On 8/4/20 6:35 AM, Viresh Kumar wrote:
> On 30-07-20, 10:36, Lukasz Luba wrote:
>> On 7/30/20 10:10 AM, Sudeep Holla wrote:
>>> On Thu, Jul 30, 2020 at 02:23:33PM +0530, Viresh Kumar wrote:
>>>> On 29-07-20, 16:12, Lukasz Luba wrote:
>>>>> The existing CPUFreq framework does not tracks the statistics when the
>>>>> 'fast switch' is used or when firmware changes the frequency independently
>>>>> due to e.g. thermal reasons. However, the firmware might track the frequency
>>>>> changes and expose this to the kernel.
>>>>>
>>>>> This patch set aims to introduce CPUfreq statistics gathered by firmware
>>>>> and retrieved by CPUFreq driver. It would require a new API functions
>>>>> in the CPUFreq, which allows to poke drivers to get these stats.
>>>>>
>>>>> The needed CPUFreq infrastructure is in patch 1/4, patch 2/4 extends
>>>>> ARM SCMI protocol layer, patches 3/4, 4/4  modify ARM SCMI CPUFreq driver.
>>>>
>>>> Are you doing this for the fast switch case or because your platform
>>>> actually runs at frequencies which may be different from what cpufreq
>>>> core has requested ?

....

INSTRUCTION 1 |
Name each person the CPUFreq email thread shows as having written a message.
INSTRUCTION 2 |
Carry on the CPUFreq email thread, picking up after its last line.
The entries after this text are separate material.

DATA LINES |

....

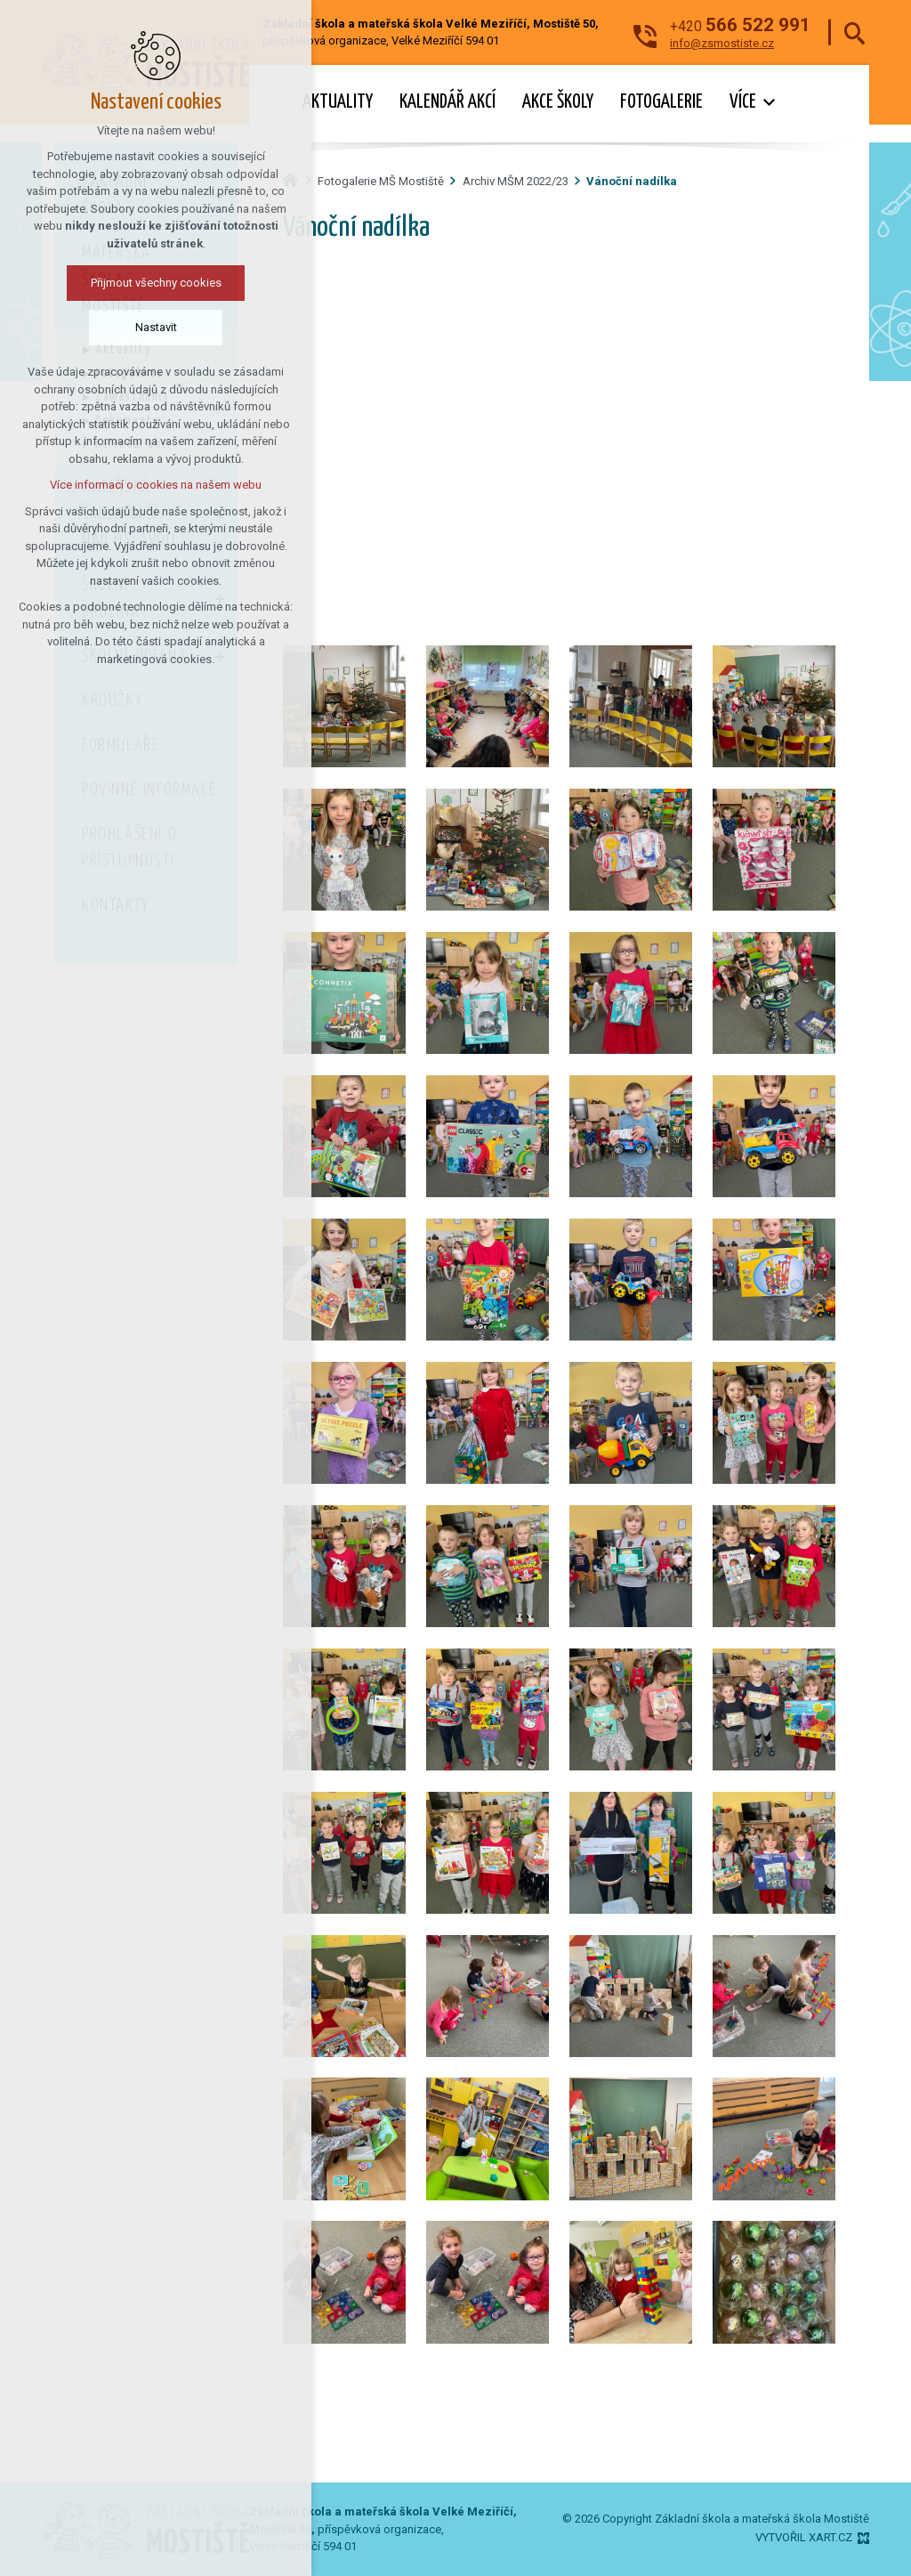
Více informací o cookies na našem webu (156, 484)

....

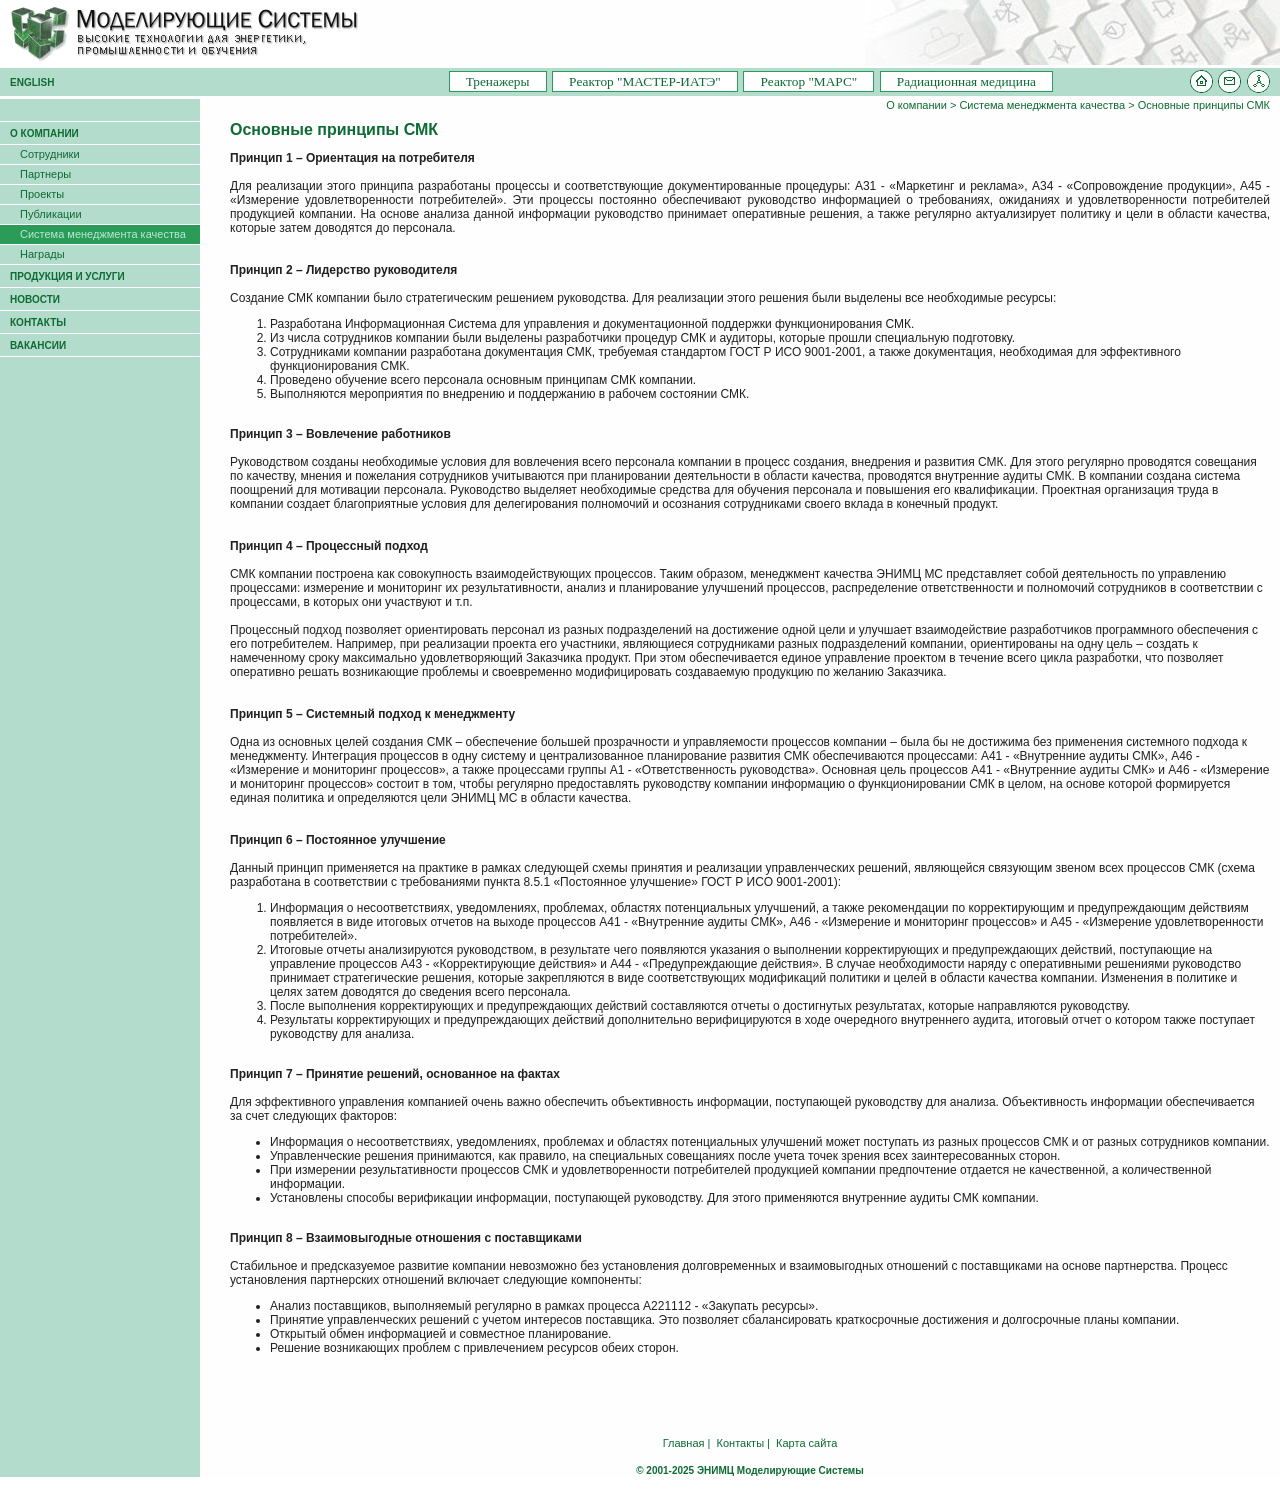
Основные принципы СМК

....

EXERCISE ANSWER 1 |
Viresh Kumar, Lukasz Luba, Sudeep Holla

EXERCISE ANSWER 2 |
>>>>
>>>
>>> I think so.
>>
>> For both cases, but fast switch is major and present. Thermal is not
>> currently implemented in SCP FW, but might be in future.
> 
> Okay, lets simplify things a bit and merge things slowly upstream and merge only
> what is required right now.
> 
> IIUC, the only concern right now is to capture stats with fast switch ? Maybe we
> can do something else in that case and brainstorm a bit..

Correct, the fast switch is the only concern right now and not tracked. 
We could fill in that information with statistics data from firmware
with a cpufreq driver help.

I could make the if from patch 1/4 covering narrowed case, when
fast switch is present, check for drivers stats.
Something like:
-----------8<------------------------------------------------------------
if (policy->fast_switch_enabled)
	if (policy->has_driver_stats)
		return cpufreq_stats_present_driver_data(policy, buf);
	else
		return 0;
-------------->8----------------------------------------------------------

> 
>>>> I am also not sure what these tables should represent, what the
>>>> cpufreq core has decided for the CPUs or the frequencies we actually
>>>> run at, as these two can be very different for example if the hardware
>>>> runs at frequencies which don't match exactly to what is there in the
>>>> freq table. I believe these are rather to show what cpufreq and its
>>>> governors are doing with the CPUs.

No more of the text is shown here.